Extract provided.
As 2020 marks the Centennial Anniversary of the 19th Amendment, we find ourselves asking, what does this mean for Black women and their role in women’s suffrage throughout the United States?
On October 5, at 7:30pm, 540WMain along with SUNY Brockport and the Susan B. Anthony Institute at the University of Rochester will examine this long-overlooked, but significant history.
”What to the Black Woman is the 100th Anniversary of the 19th Amendment?” will include a free virtual presentation and corresponding panel discussion that centers the experiences of the suffrage movement for women of color in New York State with an emphasis on why it is important to better acknowledge their involvement in the passage of the 19th Amendment.
Meet the event panelists:
Dr. Susan Goodier
Presenter
Susan Goodier is an Assistant Professor of History at SUNY Oneonta. She studies women’s activism, particularly woman suffrage activism, from 1840 to 1920. She earned a master’s degree in Gender History, a doctorate in Public Policy History, with subfields in International Gender and Culture and Black Women’s Studies, and a Women’s Studies master’s degree, all from the University at Albany. At SUNY Oneonta she teaches courses in Women’s History, New York State History, the Civil War and Reconstruction, and Progressivism.
Alysha Rios
Moderator
Alysha is a SUNY Brockport Graduate Student. Bio is forthcoming.
Efua Agyare-Kumi
Panelist
Efua is a senior at the University of Rochester majoring in English and Political Science with a minor in Digital Media Studies. She has served as News and Managing Editor of her University newspaper, amplifying student voices through in-depth and balanced coverage of contentious campus issues, such as the proposal to station armed officers on UR’s undergraduate campus. She also chaired UR’s student Committee for Political Engagement, where she worked to expand the space for student democratic discourse on campus, and promote voter and community engagement.

Exercises to complete.
1 – According to the event announcement, what time on October 5 does the program begin?
2 – List every course the event announcement says Susan Goodier teaches at SUNY Oneonta.
3 – Continue the event announcement about the 19th Amendment panel from the point where it ends.

Entries provided.
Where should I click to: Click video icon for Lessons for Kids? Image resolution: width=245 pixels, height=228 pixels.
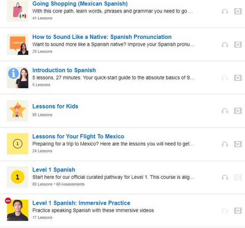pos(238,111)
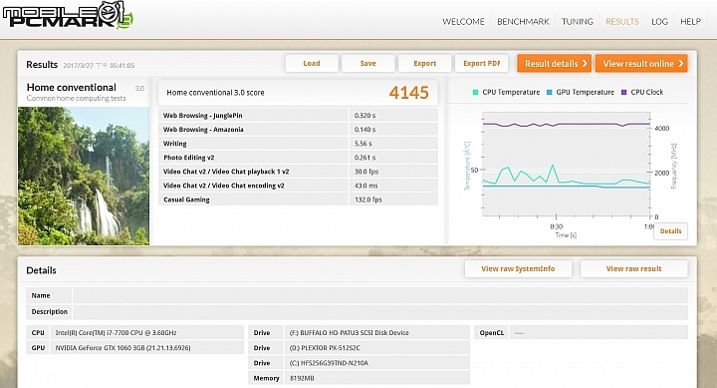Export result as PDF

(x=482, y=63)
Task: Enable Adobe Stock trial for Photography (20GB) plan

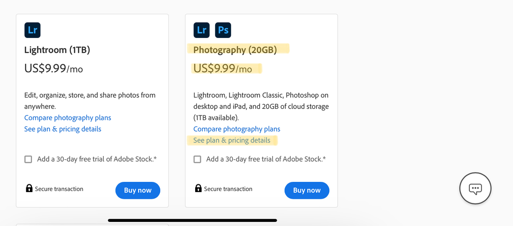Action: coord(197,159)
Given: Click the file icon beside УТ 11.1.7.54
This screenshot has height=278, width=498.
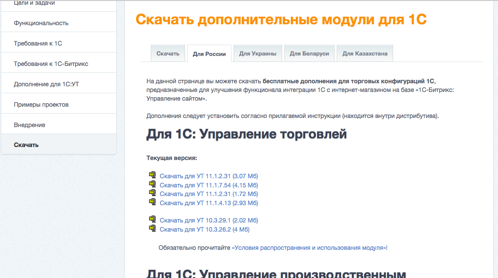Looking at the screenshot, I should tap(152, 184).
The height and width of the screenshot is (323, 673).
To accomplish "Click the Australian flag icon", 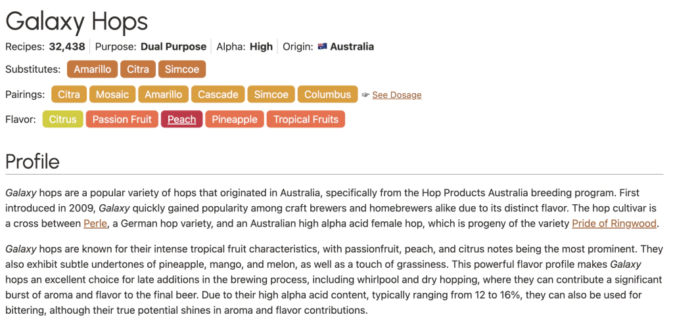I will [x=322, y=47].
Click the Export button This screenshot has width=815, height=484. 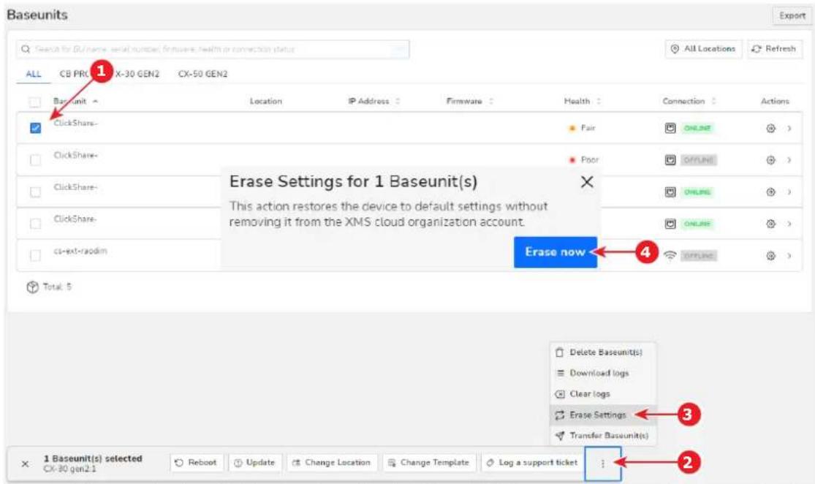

Answers to each task.
1 – 7:30pm

2 – Women’s History, New York State History, the Civil War and Reconstruction, and Progressivism

3 –
Luticha André Doucette
Panelist
Luticha graduated from RIT with a degree in Bioinformatics where she developed protein surface prediction algorithms. After graduating, she was a Fellow at the University of Rochester where she worked in a genomics lab that focused on developing new drug therapies for various diseases. In 2017, she authored a report on wage disparities across race, gender, and disability in Rochester and Monroe County in conjunction with the Rochester-Monroe Anti-Poverty Initiative, and in 2018 authored a follow-up report on employment barriers for disabled people in Rochester and Monroe County.
Shanterra Randle-Mitchum
Panelist
Shanterra is completing her Master’s Degree in history at Brockport College. She works as a Special Education Teacher for the RCSD and has worked as a Program Coordinator for the Youth History Ambassador Project at Teen Empowerment. Shanterra is an advocate for Youth Voice in policy creation and implementation within the community and within education. She recently helped facilitate Clarissa Uprooted: The History Behind Black Rochester which examined one of the only two wards that African American people were historically allowed to live.